* [WHAT NEEDS TO BE DONE]: Please copy out every line in the entries that includes the word "agent".

* [Collected data]:
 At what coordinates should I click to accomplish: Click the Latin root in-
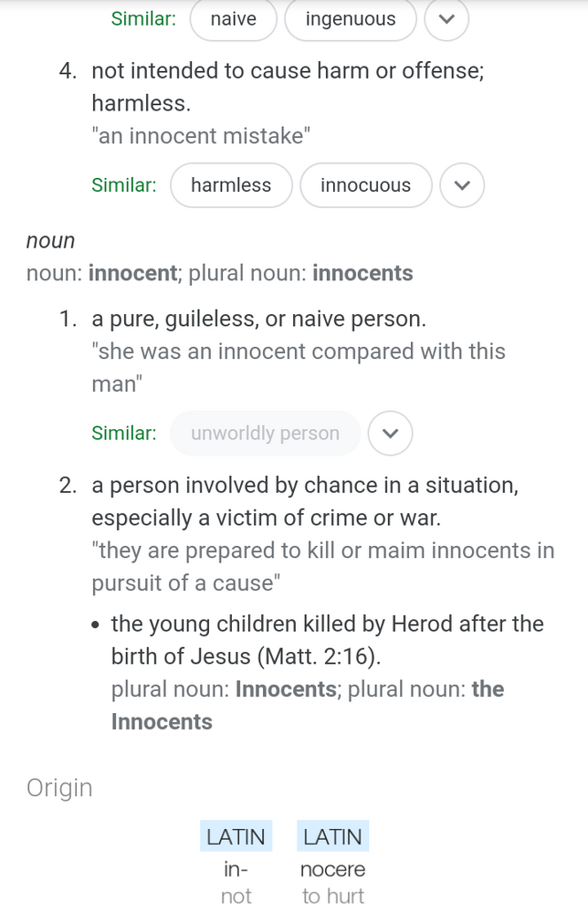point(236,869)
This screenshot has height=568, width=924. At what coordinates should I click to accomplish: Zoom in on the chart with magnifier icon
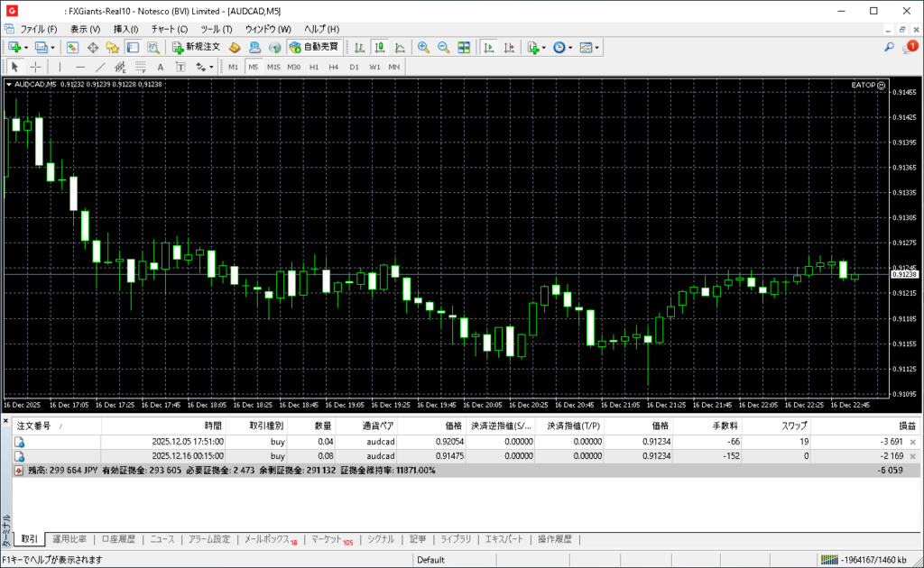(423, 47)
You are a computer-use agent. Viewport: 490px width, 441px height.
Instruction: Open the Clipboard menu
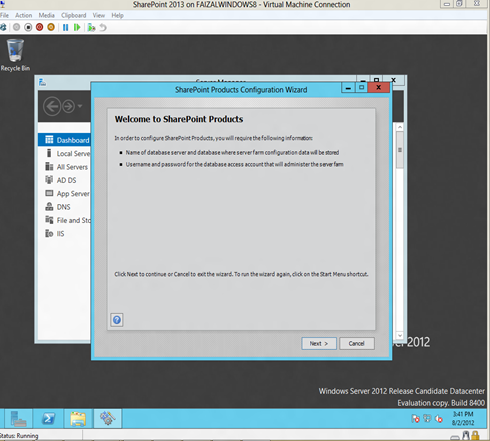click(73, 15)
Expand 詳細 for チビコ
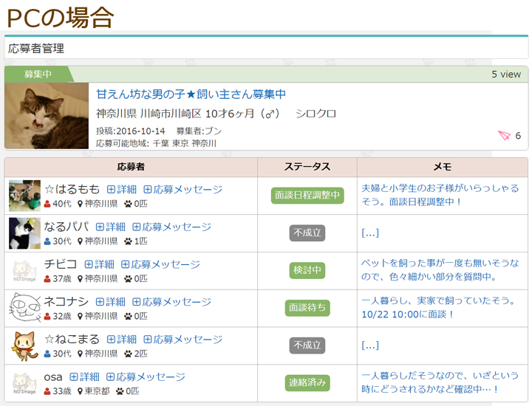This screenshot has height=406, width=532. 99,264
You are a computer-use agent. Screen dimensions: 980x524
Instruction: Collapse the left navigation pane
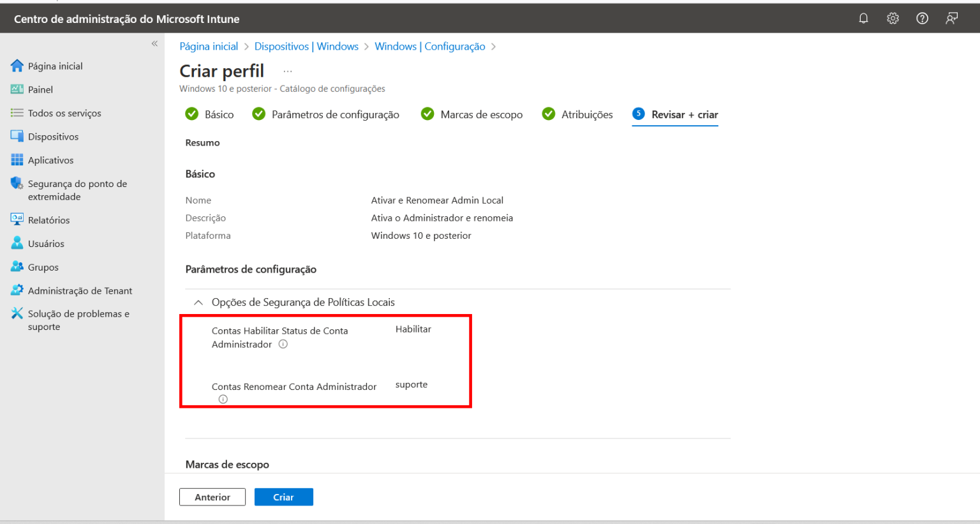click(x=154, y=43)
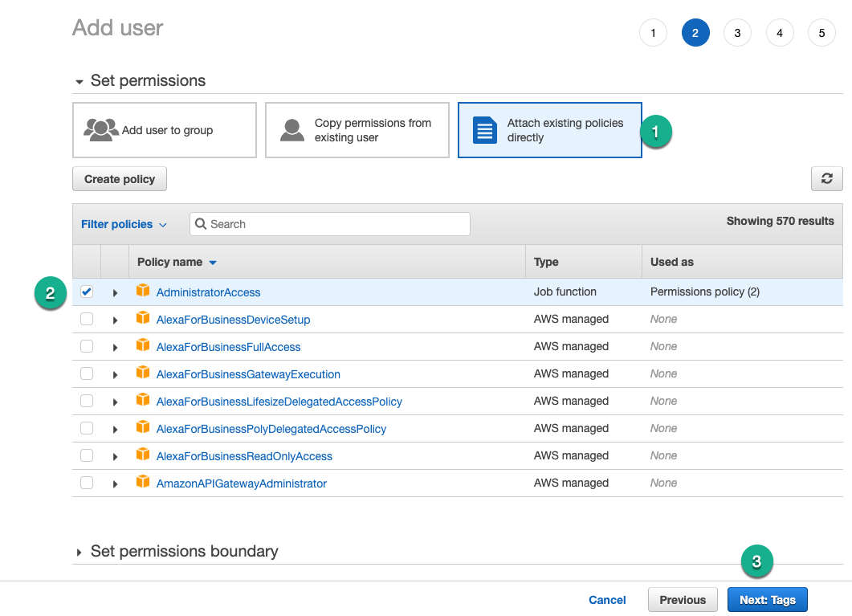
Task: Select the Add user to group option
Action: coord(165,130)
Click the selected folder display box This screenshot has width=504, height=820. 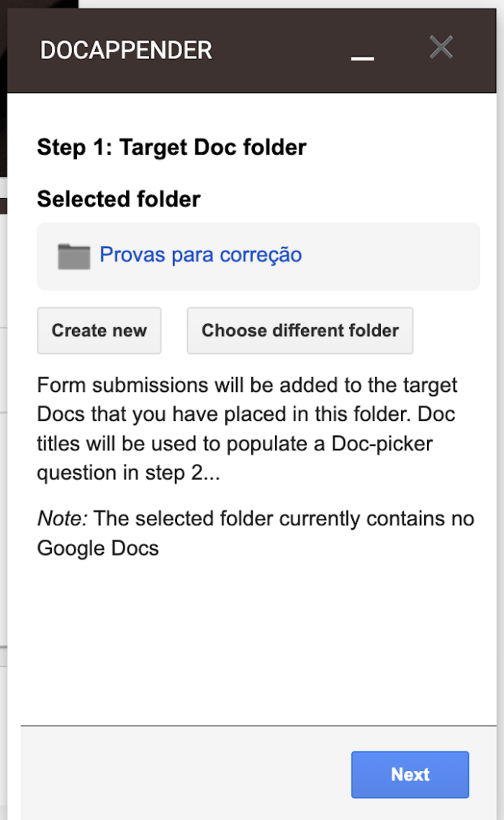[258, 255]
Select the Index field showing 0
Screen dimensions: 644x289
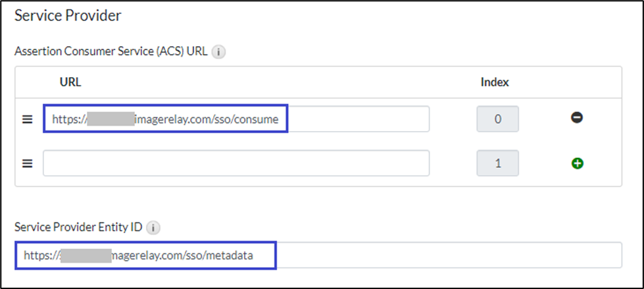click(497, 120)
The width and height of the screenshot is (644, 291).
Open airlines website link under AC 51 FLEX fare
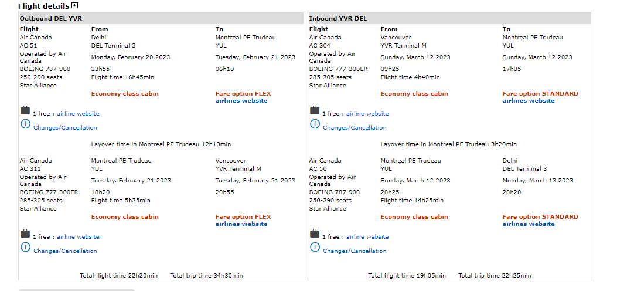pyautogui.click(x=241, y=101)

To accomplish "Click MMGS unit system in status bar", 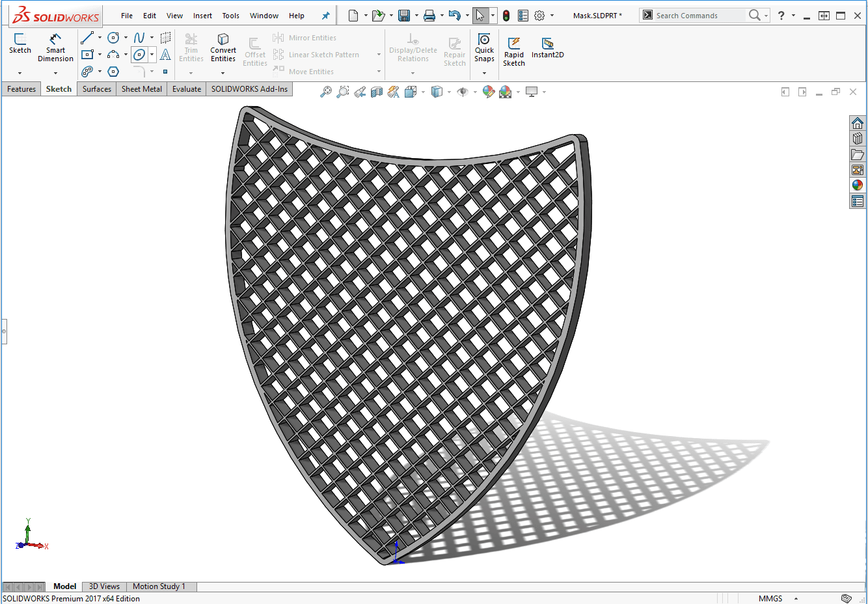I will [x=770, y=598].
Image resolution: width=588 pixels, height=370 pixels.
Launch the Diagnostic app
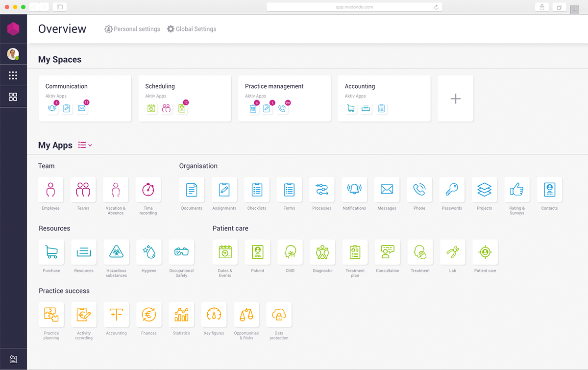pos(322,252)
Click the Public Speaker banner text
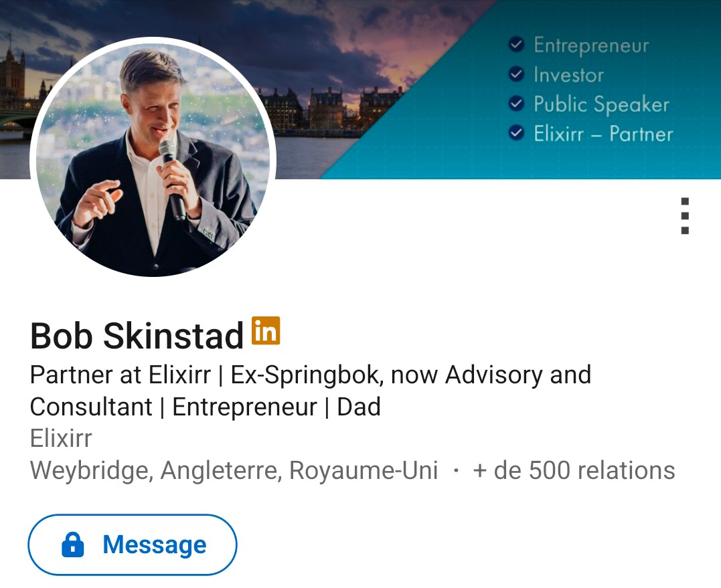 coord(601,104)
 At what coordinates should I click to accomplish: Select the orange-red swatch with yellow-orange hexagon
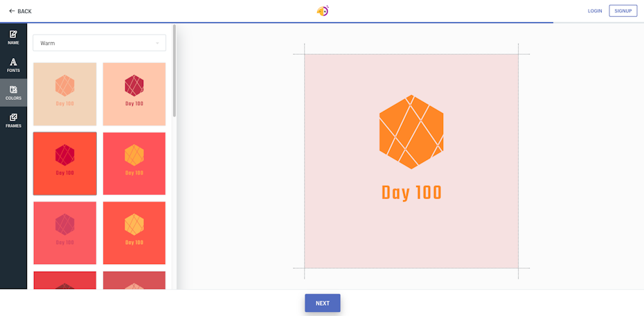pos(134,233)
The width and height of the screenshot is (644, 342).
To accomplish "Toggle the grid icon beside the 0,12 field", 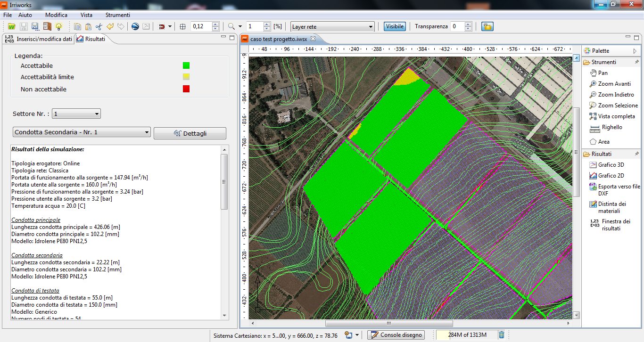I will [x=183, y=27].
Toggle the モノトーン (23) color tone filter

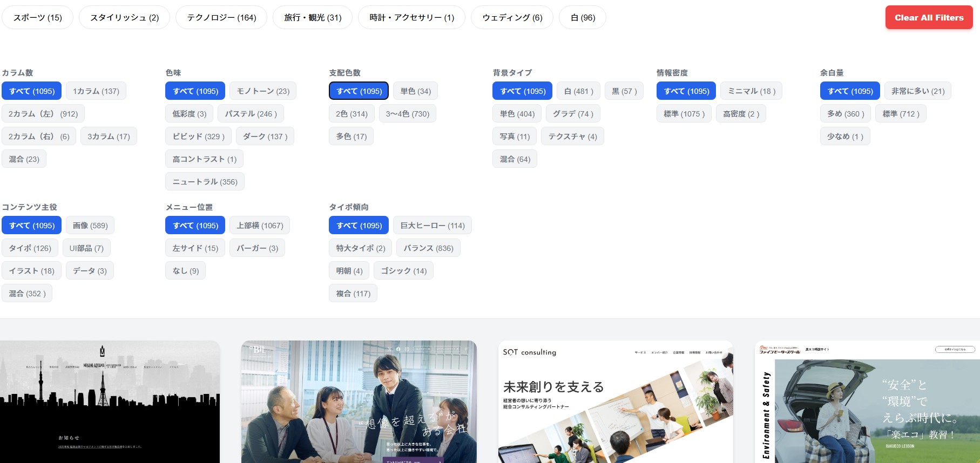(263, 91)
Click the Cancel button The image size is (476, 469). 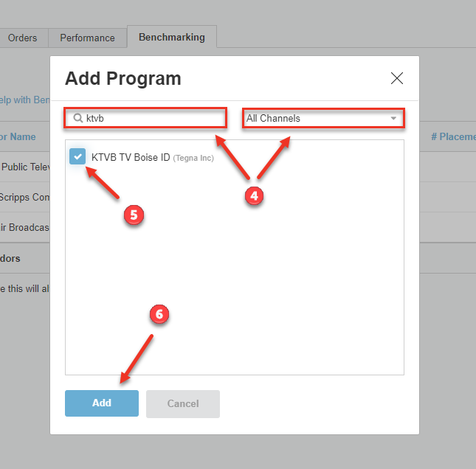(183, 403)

* [ANSWER BOX]:
You are a computer-use agent. Viewport: 490px width, 441px height.
You are a computer-use agent. Screen dimensions: 980x524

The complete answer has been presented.